*Problem description*: From the line that has "1456x819 pixels." down to the final line of the listing below, transcribe every line exactly, and only those.

*Extracted records*:
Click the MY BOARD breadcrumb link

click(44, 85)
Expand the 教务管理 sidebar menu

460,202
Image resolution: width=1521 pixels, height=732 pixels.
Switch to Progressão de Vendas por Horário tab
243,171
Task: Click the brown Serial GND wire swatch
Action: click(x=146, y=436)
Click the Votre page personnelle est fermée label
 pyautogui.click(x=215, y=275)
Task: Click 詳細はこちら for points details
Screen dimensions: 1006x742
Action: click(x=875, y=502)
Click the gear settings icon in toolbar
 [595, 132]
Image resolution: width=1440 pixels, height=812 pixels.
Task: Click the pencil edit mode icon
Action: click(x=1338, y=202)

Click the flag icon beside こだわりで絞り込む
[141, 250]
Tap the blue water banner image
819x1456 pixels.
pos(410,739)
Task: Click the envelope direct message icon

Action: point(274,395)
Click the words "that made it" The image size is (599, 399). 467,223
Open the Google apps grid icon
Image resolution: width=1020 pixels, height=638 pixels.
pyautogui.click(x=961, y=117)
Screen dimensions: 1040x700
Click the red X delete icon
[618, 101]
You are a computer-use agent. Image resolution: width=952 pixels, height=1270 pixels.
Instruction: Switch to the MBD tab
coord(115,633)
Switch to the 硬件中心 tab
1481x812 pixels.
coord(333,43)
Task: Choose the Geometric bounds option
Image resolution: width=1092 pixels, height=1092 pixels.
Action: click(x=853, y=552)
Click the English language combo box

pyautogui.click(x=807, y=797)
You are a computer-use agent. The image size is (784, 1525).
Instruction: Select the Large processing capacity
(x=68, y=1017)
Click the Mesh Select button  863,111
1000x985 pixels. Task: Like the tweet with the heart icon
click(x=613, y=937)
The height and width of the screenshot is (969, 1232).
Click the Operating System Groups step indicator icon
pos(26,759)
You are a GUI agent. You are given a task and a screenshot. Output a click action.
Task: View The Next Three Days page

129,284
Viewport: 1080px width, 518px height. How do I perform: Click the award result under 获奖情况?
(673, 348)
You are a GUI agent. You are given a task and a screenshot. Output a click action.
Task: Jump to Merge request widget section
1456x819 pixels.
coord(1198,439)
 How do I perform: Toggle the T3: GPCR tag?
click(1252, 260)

*Answer for this exercise*:
1456x819 pixels.
coord(1198,439)
 How do I perform: Toggle the T3: GPCR tag?
click(1252, 260)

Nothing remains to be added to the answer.